Additionally, the Spartacist League exposed the fact in Workers Vanguard that Zeidler had helped break a bitter strike in Wisconsin in 1954 by using his power as mayor to allow scab goods to be unloaded at the harbor. On seeing this revelation the Milwaukee local of the SP also proposed the expulsion of Zeidler. This more or less forced the hand of the right-wingers who immediately summoned the National Committee and prepared to decharter the left-wing locals. When the Debs Caucus stood up at this meeting, 15 of us, the response of the right-wing majority was to call the police! This is what social democracy means: calling in the bourgeois state against the revolutionaries. This is how the majority bureaucratically dealt with the political challenge they were confronting.

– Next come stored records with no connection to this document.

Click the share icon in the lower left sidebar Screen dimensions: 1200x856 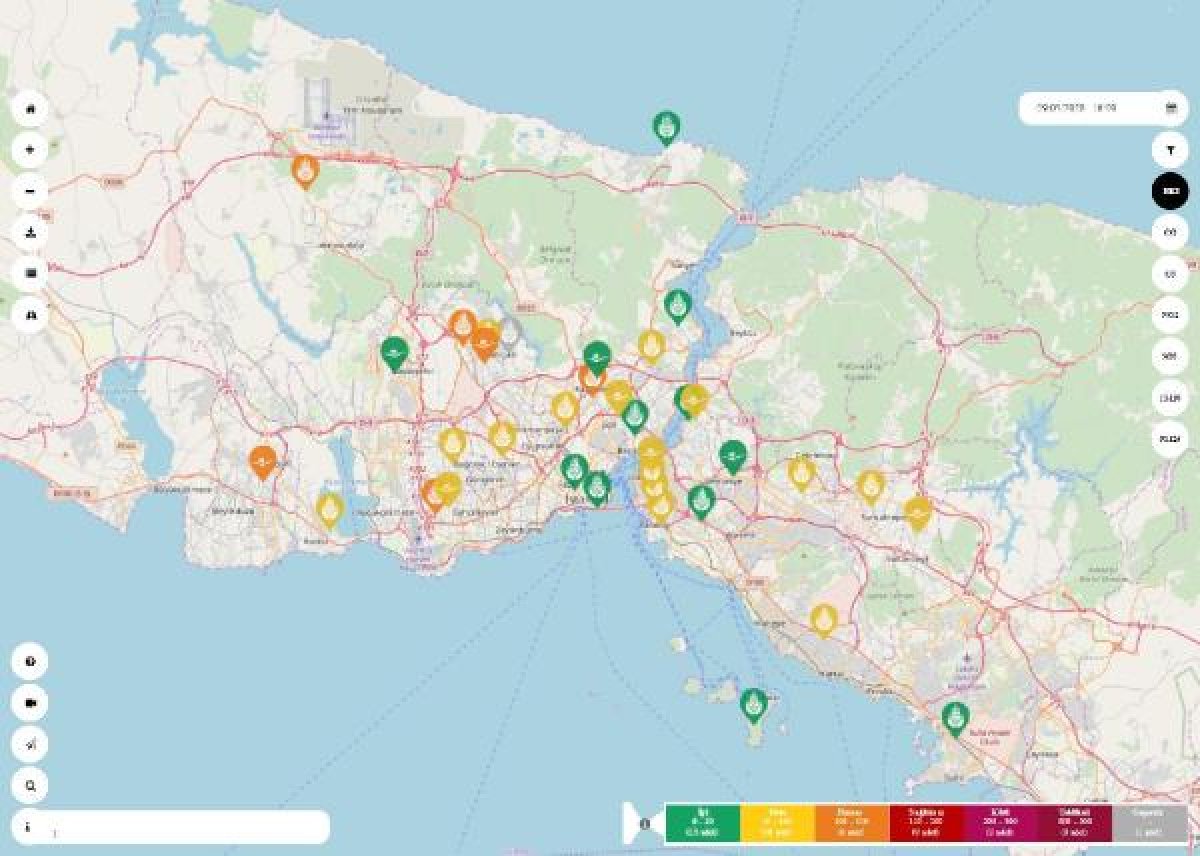click(x=30, y=745)
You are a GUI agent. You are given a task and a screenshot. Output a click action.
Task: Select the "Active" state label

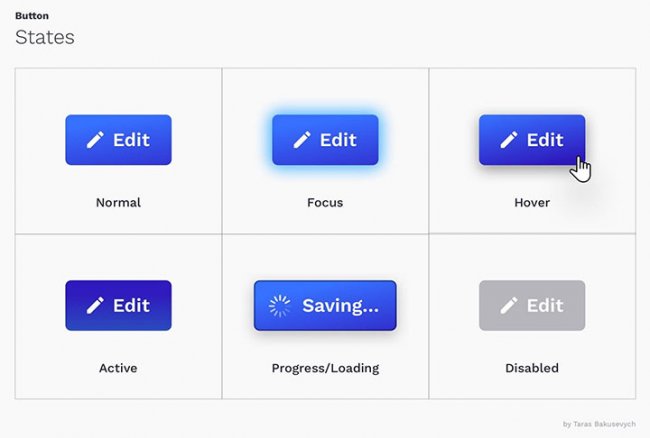118,368
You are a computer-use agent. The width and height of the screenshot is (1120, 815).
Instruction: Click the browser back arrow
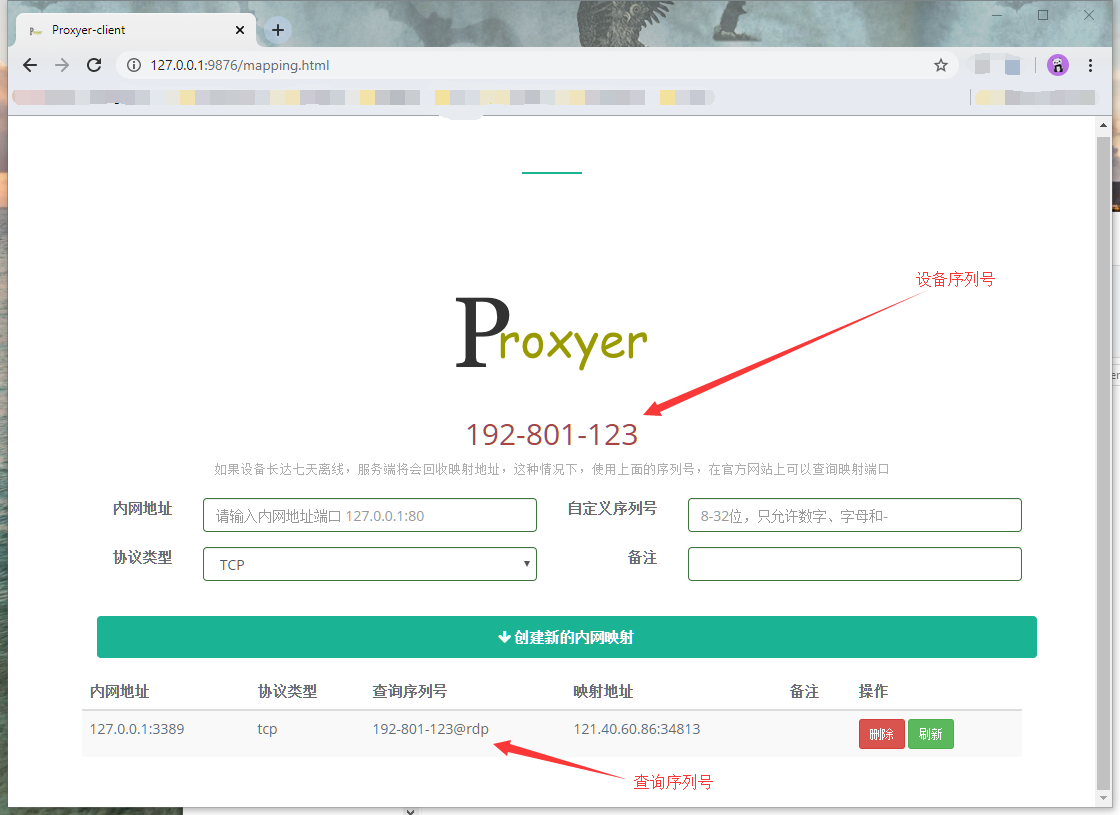pyautogui.click(x=30, y=65)
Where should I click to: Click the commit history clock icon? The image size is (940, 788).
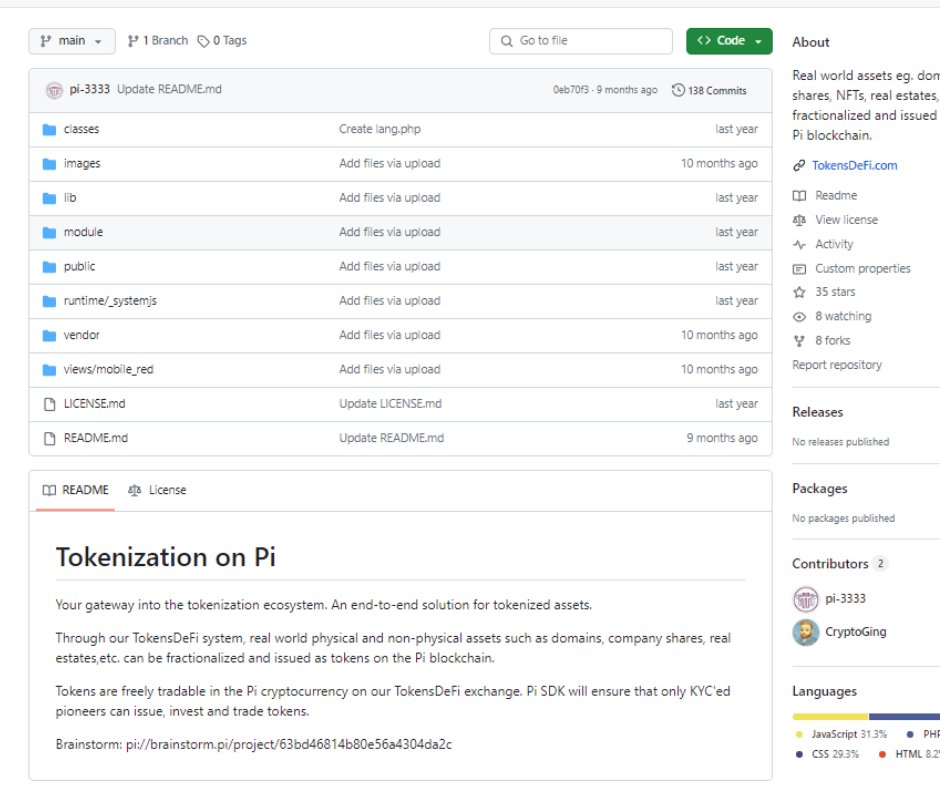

Needed: A Program For Revolutionary Leadership

Under the blows of the right wing the Debs Caucus had to reassess its "family-of-the-left" conception. How could we coexist in the same party with people that called the cops on us? We carefully studied the basic writings of Lenin and Trotsky on the question of the organization of the revolutionary party, and we in the process made the transition to Leninism. The primary thing for a party is its program, which describes the basic tasks of a revolutionary party for making a socialist revolution. One needs a party committed programmatically to the fundamental principles of Marxism-Leninism—a disciplined party capable of mobilizing the working class and seizing state power.
The fight for leadership of the working class, betrayed by the social democrats and their brothers under the skin, the Stalinists, is the fight against the other tendencies on the left. There is one party and one program only is revolutionary. All the misleaders must be exposed in action before the workers and politically defeated. The "multi-tendency" party subverts this struggle for leadership.

This struggle for revolutionary leadership governs the relations not only within the party, but between other left groups as well. This is the question of the united front. It's often necessary to form blocs between different tendencies for the defense of the working class, especially when the revolutionary party is not the sole or main party of the workers. Thus, in Germany in 1933 it was objectively vitally necessary for the Communist Party to actively seek out a united front with the social democrats to fight the fascists. Even in such blocs, however, the struggle to expose the misleadership of the other parties must go on. There must be merciless criticism of their program, the program of defeats, and the constant counterposition of the revolutionary program to theirs. The workers can then see each program tested in action. They can see which program wins gains.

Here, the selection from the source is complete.